Arroyos look the same after a while. (Image: Kathryn Reed)

It didn’t matter. It turned out to be an incredibly fun day driving around the Sierra de la Laguna mountains. It was a bit disconcerting that one dirt road looked like another, as did other markers like buildings, retaining walls and the flora. Everything looked different and the same.

We asked more than one person we stumbled upon to direct us to Marco. No luck. Some had no idea who he was, some tried to help. These are ranchers who live in the mountains. Cow bells alerted us to the livestock not far off the road. Other times we slowed down to let them move along.

The meaning of a saddle hanging in the middle of what seems like nowhere remains a mystery. (Image: Kathryn Reed)

I never felt truly lost, though it was alarming that the two in the front seats thought they saw the Sea of Cortez when it was the Pacific Ocean. When they first said this I thought they were joking because I knew we hadn’t traversed across the mountains, we hadn’t gone that far east. The fact they were this disoriented meant they thought we were going north when we were going south and vice versa.

These two were also the fluent Spanish speakers – adding more intrigue to the sojourn.

With an eye on the gas gauge, it was time to ask how best to get back to the highway. We made it – just not the way we came in.

A couple ranchers help direct the gringas back to the highway. (Image: Kathryn Reed)

We had worked up an appetite, so off to lunch we went at Hierbabuena in Pescadero. A bottle of wine was necessary to toast to a fun day, even though our original intent got thwarted.

After lunch we decided to head to the ranchero store in Todos Santos to see if any of Marco’s work was for sale. Nope. All gone. We also learned Marco wasn’t at home that day so it really didn’t matter that we never found him. We were told we could come back the second Saturday in February for the festival at the ranchero store that would feature several local artisans. I got there too late. Marco’s work was sold-out in the first 20 minutes. I just might not be destined to own any of his pottery.

Art walk in San Jose del Cabo like a treasure hunt

Even the old doors at a store are like art. (Image: Kathryn Reed)

Art was in every direction while meandering along the cobblestones of downtown San Jose del Cabo, including inside the stores.
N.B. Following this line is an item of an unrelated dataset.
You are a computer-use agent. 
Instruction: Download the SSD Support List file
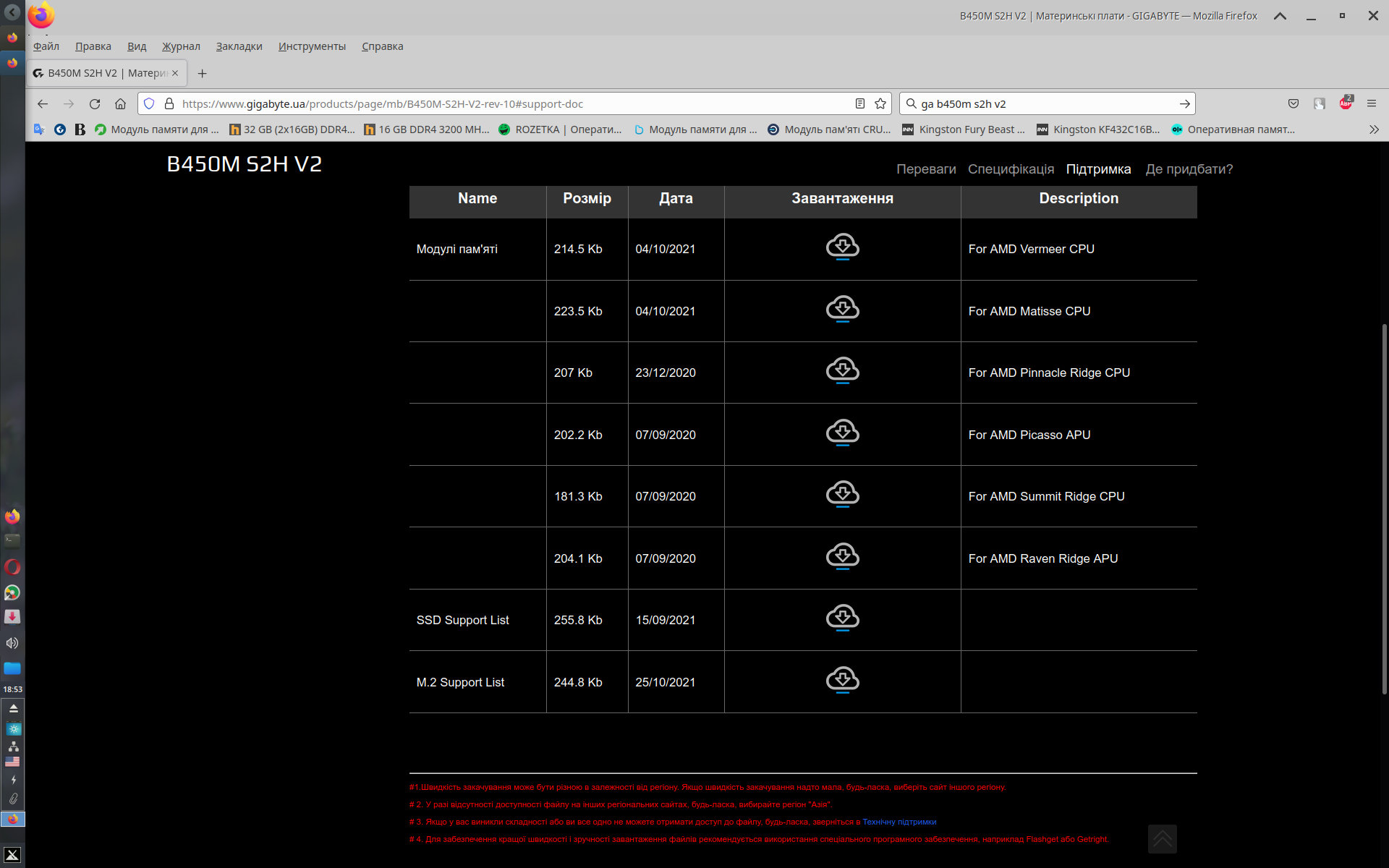point(842,618)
Every Thursday during the busy season several streets in the art district are closed to vehicle traffic so people can more easily stroll through the galleries, stores, restaurants and other businesses.

Those without a shop peddle their wares along the sidewalks, with the bulk being in Plaza Mijares. (The main plaza is named after Manuel Mijares, who was a war hero.)

One doesn’t have to know much about a specific art form to appreciate the work. There is something for everyone – from photography to painting, jewelry, baskets, sculpture, blown glass and so much more.

The art walk is Thursdays in downtown San Jose del Cabo. (Image: Kathryn Reed)

An advantage to an evening like this is often being able to meet the maker of the art. This is an opportunity to delve into the backstory of a piece of art, to understand better how an idea became reality, and the work involved to create it. Photographer Bruce Herman had an array of photographs for sale on the far side of the plaza away from the church. An incredible shot of a baby Baja turtle captured several people’s attention. Asked if he had more turtles, he said he stopped shooting when he got the best one. So, no, would be the short answer. It’s stunning.

The concept of this walk is the brainchild of the 12-member Gallery District Association. It started more than a decade ago.

Allowing only pedestrian traffic on several streets gives it a more intimate feel.

It’s not just the art galleries that are eager to have people visit. All the shops throw open their doors, benefiting from the people sauntering by. Often musicians are playing, with traditional Mexican dancers known to put on a show as well. Restaurants are crowded. It would be wise to have a reservation on Thursdays.

A woman surrounded by traditional Mexican fabric goods looks down on the streets of San Jose. (Image: Kathryn Reed)



  • Every Thursday from November-June, 5-9pm.
  • Start at the main square and walk from there.
  • Part of the main street, Obregon, is closed as well as a few side streets. Parking can be difficult, so arrive early.